Anyone help enlighten me about whatever this and unix epoch are getting at? Are these really more specific/better than iso 8601 and why specifically?
Happily!
So, first epoch time. It’s a pretty robust standard, covers many use cases, has few edge cases… but it’s specifically for machine usage, since it’s not human readable and it’s not reversible into the past (pre-1970).
ISO 8601 (depending on the annum), by the text of the documentation, these are all valid dates:
Etc.
RFC 3339 (& RFC 9557, it’s newest modification) is actually a subset of ISO 8601 and is far more prescriptive. For example you must have a timezone designator. You must have a separator between the date and time. You must use a dash between date elements and a colon between time elements. You can easily add standardized subseconds.
This means that RFC 3339 is much easier to parse and use by both machines and humans.
This page (reddit, I know…) has a great summary, and so in the interest of knowledge and attribution I’ll link it: https://www.reddit.com/r/ISO8601/comments/p572xy/rfc_3339_versus_iso_8601/
This website allows you to more directly compare the two interactively. https://ijmacd.github.io/rfc3339-iso8601/
This is delicious, and I can’t say thank you enough.
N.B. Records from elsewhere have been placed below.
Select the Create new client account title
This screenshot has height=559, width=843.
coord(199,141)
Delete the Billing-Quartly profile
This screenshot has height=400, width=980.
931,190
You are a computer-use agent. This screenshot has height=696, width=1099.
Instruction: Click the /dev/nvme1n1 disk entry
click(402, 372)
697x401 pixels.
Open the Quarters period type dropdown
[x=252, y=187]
I like this a lot. If anyone has any insight on more superior standards or subsets of these, please inform me. This made my day tho 😊
ISO is a wider standard than the RFC standards though which is only for the internet
I’m now imagining a child who must write
2026-05-10T10:06:09.426792Z
on all of their tests.They should also add a timezone since most of us don’t live at UTC zero timezones -> 2012-12-28T18:12:33+09:00
They did; the
Z
at the end denotes UTC.My point was not everyone is just at UTC zero but sure Z is also a timezone.
Most people communicate mostly with people in the same timezone’s, partially because most countries only have one timezone.
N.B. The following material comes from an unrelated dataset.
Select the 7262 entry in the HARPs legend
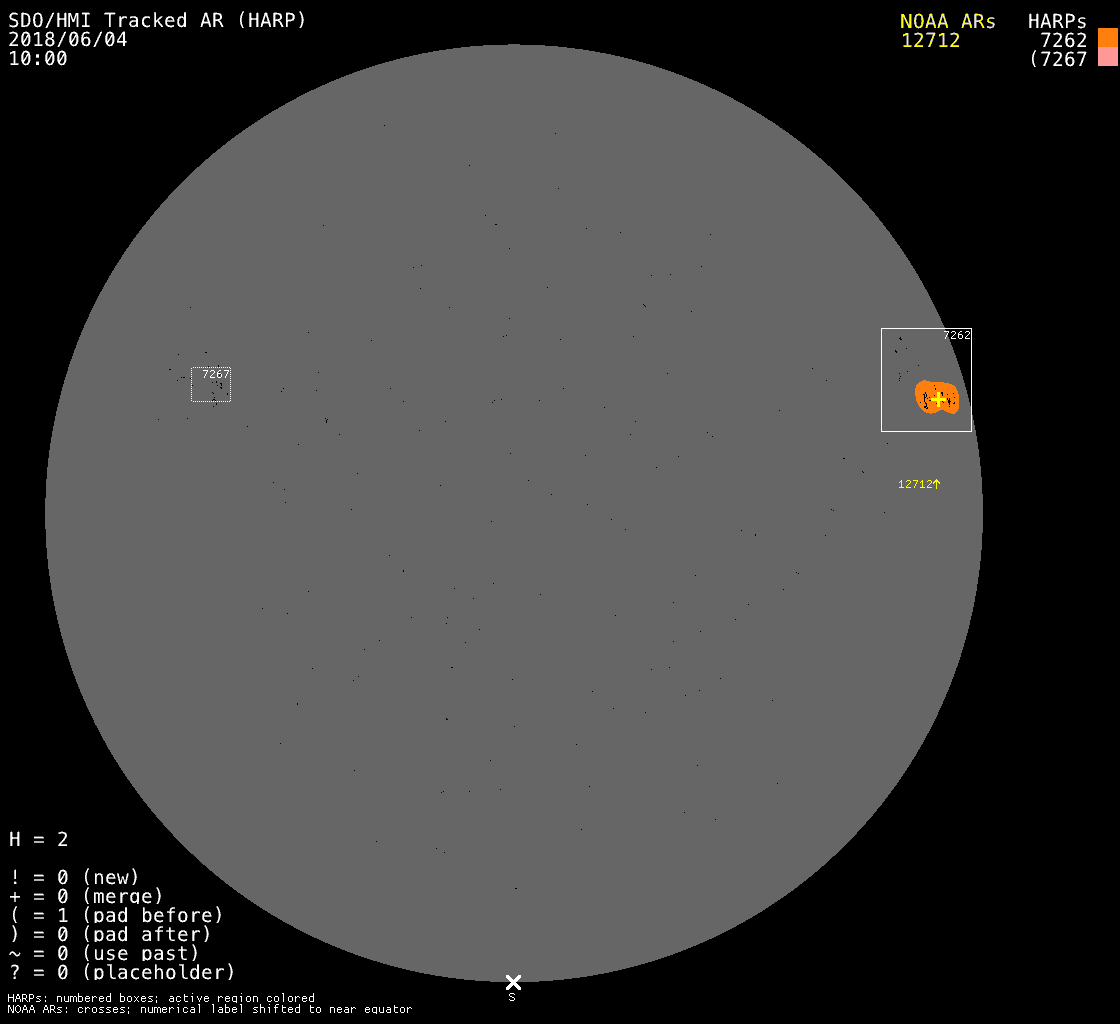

Microsecond precision is fine for most use cases, but I teach my kids to use nanoseconds.
It’s a flexible standard.
2026-05-10T10:06:09.426792Z
, 2026-05-10 10:06:09.426792Z,2026-05-1010:06:09.426792
, and2026-05-10
all conform to the standard.ISO thirsty!
deleted by creator
ISO 8601/RFC-3339 (Unix Epoch also acceptable) gang reporting in.
I’m doing my part!
It’s the only way that makes sense
o7
YYYY-MM-… well, ya know the deal…
Hello from Hungary ! We should also democratize the Surname GivenName format
Anyone that gives me a document or receipt or invoice with a date formatted DD-MM-YYYY should have a tire iron swung at their thighs
Multiple swings if they can’t decide on using DD-MM-YYYY or MM-DD-YYYY or DD-MM-YY or MM-DD-YY or YY-MM-DD or YY-DD-MM
I rather have somebody write their invoices at DD-MM-YYYY cause there is a bigger chance it will most likely not be an invoice from a North American company which notriously cannot make proper invoices and most software that actually scans and processes invoices is based on the European standaard DD-MM-YYYY or on ISO8601.
As a big ISO 8601 guy myself, I request explanation of this 9001 addition? Never heard of it till now and am optimistic
Seconded. Not coming up with much when trying to find out more about it.
Quality Management Systems, unsure what it has to do with 8601, but guess the fanboy venn diagram overlaps
sup
DD-MM-YYYY-HH-MM-SS
Makes no sense!
I prefer the alphabetical date format
DD-HH-MM-SS-mm-yy
for maximum confusionWere you mostly joking or is there a utility to this? Genuinely curious as someone that finds confusing things slightly more memorable in a really backwards way
Yes I was joking, get a random timestamp in this format and you have no idea what it’s referring to.
DD:HH:MM:SS:mm:yy
is even better because it could be a MAC address.